Dual human lung models reveal compartment-specific activity of anti-tuberculosis drugs and host-directed therapies

Tuberculosis (TB) remains a major global health challenge that requires new therapeutic strategies to improve drug efficacy, shorten treatment duration, prevent drug resistance, and limit Mycobacterium tuberculosis (Mtb) persistence. Here, we established complementary in vitro human lung models integrating alveolar macrophage-like (AML) cells and airway air-liquid interface (ALI) cultures to evaluate standard-of-care antibiotics, host-directed therapies, and virulence-targeting agents.
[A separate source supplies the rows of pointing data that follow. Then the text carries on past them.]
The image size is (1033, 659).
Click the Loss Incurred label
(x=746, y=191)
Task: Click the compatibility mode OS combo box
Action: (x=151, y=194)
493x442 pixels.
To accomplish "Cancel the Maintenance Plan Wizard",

AMLs recapitulated key morphological, transcriptional, and functional features of primary alveolar macrophages, including a CD16 ⁺ immunoregulatory phenotype highly permissive to Mtb infection. In parallel, ALI cultures maintained epithelial barrier integrity and secretory functions, allowing apical Mtb infection, drug penetration analysis, and inflammatory profiling. Benchmarking of standard-of-care antibiotics revealed compartment-specific activity: isoniazid, rifampicin, and moxifloxacin were effective in both systems, while pyrazinamide was active only in AMLs. Anti-inflammatory host-directed therapies such as ibuprofen and doramapimod selectively reduced cytokine production without affecting bacterial load. Together, this dual-platform system offers a physiologically relevant and scalable model to assess antimicrobial efficacy and host modulation across distinct pulmonary niches, bridging the gap between conventional macrophage assays and the complex human lung.